# [EXERCISE]
Once the line containing "This screenshot has height=683, width=1216." is found, copy that line and all remaining lines of the records exactly, including the last one, and add nothing.

# [DATASET EXTRACT]
━━━━━━━━━━━━━━━━━━━━
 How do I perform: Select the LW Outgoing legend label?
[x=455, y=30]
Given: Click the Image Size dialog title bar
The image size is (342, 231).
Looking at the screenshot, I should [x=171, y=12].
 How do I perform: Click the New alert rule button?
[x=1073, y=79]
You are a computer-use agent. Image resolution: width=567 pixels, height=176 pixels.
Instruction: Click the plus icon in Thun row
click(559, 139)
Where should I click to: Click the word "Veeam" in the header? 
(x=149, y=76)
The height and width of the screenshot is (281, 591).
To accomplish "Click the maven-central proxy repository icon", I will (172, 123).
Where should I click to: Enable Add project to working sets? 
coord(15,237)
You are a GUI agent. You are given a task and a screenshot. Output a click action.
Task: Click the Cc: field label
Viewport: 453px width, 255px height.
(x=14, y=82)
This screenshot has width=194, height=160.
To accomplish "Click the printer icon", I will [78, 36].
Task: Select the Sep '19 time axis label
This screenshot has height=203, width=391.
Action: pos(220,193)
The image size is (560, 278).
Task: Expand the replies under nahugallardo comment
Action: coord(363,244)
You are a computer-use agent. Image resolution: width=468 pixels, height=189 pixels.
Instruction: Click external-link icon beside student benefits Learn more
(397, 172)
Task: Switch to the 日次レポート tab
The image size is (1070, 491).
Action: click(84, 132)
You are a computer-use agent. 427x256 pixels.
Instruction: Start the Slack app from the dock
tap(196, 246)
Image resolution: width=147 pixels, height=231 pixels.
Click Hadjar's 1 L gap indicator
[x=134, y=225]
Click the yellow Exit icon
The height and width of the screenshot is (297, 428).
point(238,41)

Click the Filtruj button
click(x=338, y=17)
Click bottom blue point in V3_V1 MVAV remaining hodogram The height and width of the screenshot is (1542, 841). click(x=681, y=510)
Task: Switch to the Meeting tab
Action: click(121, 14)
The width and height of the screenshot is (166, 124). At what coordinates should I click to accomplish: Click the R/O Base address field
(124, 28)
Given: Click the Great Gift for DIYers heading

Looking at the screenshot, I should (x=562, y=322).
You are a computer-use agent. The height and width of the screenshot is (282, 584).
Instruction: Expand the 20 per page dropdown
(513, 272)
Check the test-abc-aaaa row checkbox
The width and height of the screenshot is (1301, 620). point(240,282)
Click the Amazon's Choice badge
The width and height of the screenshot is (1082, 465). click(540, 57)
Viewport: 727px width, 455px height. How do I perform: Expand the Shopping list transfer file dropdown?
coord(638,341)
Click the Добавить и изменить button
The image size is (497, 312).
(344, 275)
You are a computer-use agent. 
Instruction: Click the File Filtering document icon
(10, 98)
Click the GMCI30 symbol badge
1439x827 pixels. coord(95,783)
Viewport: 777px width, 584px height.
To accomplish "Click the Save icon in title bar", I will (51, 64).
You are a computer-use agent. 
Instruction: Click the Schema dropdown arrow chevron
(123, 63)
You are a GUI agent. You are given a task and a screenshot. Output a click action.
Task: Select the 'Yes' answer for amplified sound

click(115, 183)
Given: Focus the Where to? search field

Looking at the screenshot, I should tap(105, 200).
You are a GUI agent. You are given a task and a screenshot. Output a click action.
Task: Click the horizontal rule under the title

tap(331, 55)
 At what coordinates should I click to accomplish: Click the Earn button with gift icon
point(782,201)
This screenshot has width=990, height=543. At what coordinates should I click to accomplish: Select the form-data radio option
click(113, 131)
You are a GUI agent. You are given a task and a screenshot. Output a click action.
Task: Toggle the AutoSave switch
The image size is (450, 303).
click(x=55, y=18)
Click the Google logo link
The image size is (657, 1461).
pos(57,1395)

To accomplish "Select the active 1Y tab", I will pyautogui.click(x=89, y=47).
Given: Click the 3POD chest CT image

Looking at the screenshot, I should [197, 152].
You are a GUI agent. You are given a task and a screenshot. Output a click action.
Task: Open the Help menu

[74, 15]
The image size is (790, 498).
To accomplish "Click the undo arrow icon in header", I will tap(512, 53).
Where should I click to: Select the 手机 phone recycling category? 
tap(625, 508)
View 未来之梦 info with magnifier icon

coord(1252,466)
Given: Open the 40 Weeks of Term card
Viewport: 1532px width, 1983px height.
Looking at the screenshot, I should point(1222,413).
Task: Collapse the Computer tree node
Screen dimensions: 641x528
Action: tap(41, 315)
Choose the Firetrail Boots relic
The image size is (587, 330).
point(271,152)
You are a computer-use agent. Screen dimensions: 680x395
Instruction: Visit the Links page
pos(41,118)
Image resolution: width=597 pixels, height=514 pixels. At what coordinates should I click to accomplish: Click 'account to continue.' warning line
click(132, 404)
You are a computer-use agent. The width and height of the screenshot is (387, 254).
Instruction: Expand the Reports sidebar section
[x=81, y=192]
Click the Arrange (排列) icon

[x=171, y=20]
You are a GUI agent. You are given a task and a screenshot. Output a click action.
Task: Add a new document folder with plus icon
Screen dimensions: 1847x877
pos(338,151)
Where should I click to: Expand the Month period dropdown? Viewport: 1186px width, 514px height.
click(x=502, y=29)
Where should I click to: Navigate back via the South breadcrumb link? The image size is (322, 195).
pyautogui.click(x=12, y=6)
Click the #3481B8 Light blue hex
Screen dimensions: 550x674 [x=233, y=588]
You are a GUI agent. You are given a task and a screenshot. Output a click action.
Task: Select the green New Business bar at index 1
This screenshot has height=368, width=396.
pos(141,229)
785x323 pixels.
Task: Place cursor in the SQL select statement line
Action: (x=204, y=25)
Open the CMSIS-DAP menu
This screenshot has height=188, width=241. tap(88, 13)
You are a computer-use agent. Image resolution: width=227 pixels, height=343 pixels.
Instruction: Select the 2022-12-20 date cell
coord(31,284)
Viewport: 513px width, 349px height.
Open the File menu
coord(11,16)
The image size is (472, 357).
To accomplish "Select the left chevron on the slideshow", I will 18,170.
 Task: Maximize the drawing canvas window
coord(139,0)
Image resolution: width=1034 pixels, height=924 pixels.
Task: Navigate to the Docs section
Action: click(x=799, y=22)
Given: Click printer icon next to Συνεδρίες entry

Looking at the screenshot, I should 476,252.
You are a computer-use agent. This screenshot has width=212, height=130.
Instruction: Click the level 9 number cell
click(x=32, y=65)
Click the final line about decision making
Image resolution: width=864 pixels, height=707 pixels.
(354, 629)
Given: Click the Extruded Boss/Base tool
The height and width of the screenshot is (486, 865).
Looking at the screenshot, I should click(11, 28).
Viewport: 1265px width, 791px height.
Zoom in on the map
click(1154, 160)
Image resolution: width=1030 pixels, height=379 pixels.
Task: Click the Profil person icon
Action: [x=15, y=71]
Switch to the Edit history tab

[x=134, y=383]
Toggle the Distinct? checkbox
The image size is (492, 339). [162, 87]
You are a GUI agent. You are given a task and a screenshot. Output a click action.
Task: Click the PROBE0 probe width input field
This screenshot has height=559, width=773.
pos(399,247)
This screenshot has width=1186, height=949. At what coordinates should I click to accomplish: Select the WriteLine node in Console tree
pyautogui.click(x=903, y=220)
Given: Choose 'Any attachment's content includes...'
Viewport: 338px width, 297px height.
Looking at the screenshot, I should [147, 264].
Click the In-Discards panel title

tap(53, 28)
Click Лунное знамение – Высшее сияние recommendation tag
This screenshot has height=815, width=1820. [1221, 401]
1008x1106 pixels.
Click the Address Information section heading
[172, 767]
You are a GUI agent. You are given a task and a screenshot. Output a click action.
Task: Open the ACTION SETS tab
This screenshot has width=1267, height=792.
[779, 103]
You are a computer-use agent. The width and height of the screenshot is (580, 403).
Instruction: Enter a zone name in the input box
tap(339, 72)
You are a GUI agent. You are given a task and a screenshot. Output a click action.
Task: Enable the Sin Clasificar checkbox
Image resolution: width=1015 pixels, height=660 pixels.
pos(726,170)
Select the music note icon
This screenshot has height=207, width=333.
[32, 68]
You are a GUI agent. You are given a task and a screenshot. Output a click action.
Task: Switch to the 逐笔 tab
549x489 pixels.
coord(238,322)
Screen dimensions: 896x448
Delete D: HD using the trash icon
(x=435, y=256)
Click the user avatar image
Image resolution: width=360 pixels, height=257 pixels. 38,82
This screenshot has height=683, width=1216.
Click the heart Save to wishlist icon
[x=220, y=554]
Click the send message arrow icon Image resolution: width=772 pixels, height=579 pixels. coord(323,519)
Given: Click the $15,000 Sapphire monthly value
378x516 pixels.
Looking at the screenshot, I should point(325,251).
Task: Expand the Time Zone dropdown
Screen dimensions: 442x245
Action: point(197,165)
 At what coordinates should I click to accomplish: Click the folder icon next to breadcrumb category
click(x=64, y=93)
━━━━━━━━━━━━━━━━━━━━
# [SOLUTION]
This screenshot has height=683, width=1216.
Click the heart Save to wishlist icon
[x=220, y=554]
Click the send message arrow icon Image resolution: width=772 pixels, height=579 pixels. coord(323,519)
Given: Click the $15,000 Sapphire monthly value
378x516 pixels.
Looking at the screenshot, I should point(325,251).
Task: Expand the Time Zone dropdown
Screen dimensions: 442x245
Action: point(197,165)
 At what coordinates should I click to accomplish: Click the folder icon next to breadcrumb category
click(x=64, y=93)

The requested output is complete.